YOUR TASK: Print each record that follows exactly, leaving the pictures behind.

Stored data entries:
____
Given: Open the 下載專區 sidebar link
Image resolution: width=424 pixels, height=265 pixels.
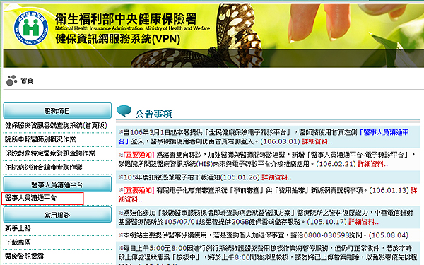Looking at the screenshot, I should (x=18, y=242).
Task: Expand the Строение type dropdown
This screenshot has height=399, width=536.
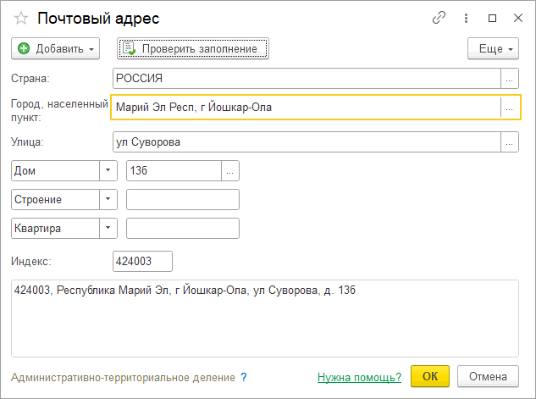Action: point(108,199)
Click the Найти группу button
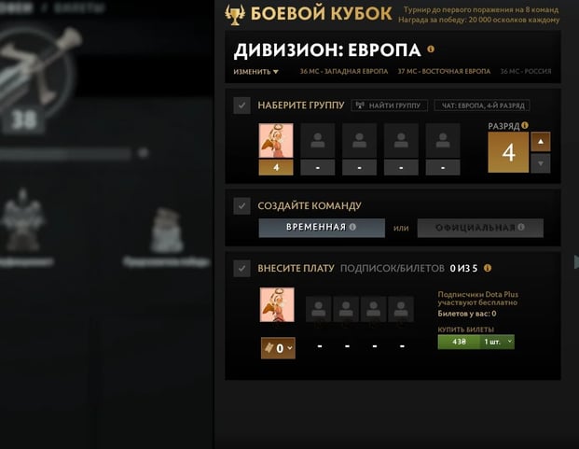 pos(390,105)
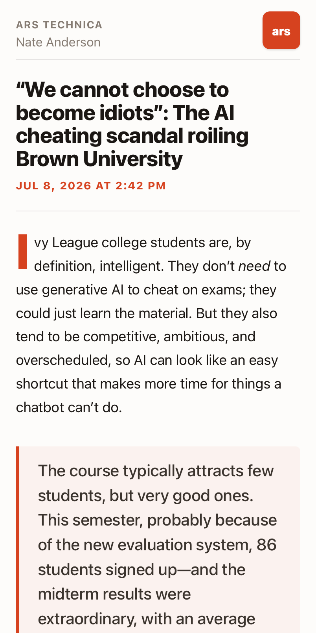Image resolution: width=316 pixels, height=633 pixels.
Task: Click the article headline about Brown University
Action: pyautogui.click(x=132, y=124)
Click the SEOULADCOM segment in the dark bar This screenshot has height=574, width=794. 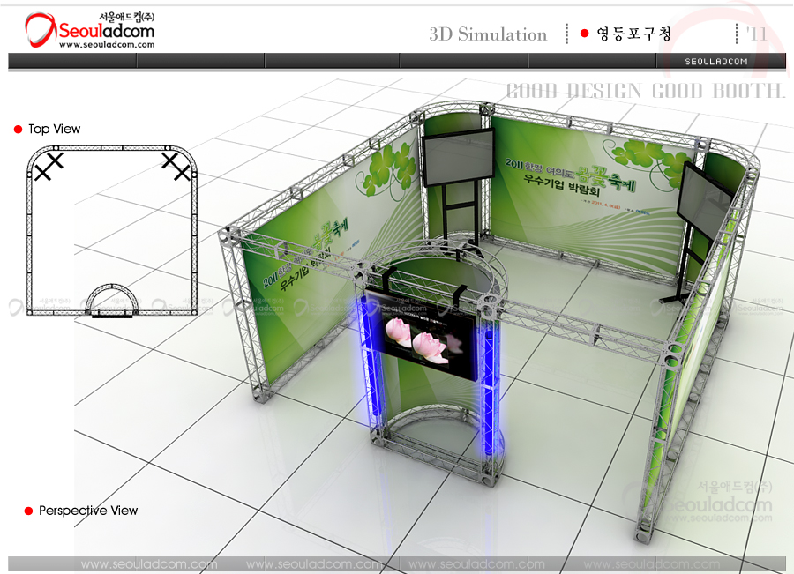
____
ANSWER TO THE PROBLEM:
Given: Open the 下載專區 sidebar link
Image resolution: width=424 pixels, height=265 pixels.
Looking at the screenshot, I should (x=18, y=242).
Task: Expand the Строение type dropdown
This screenshot has height=399, width=536.
Action: point(108,199)
Click the Найти группу button
 pos(390,105)
Image resolution: width=316 pixels, height=633 pixels.
Task: Click the article headline about Brown University
Action: pyautogui.click(x=132, y=124)
Click the SEOULADCOM segment in the dark bar This screenshot has height=574, width=794. 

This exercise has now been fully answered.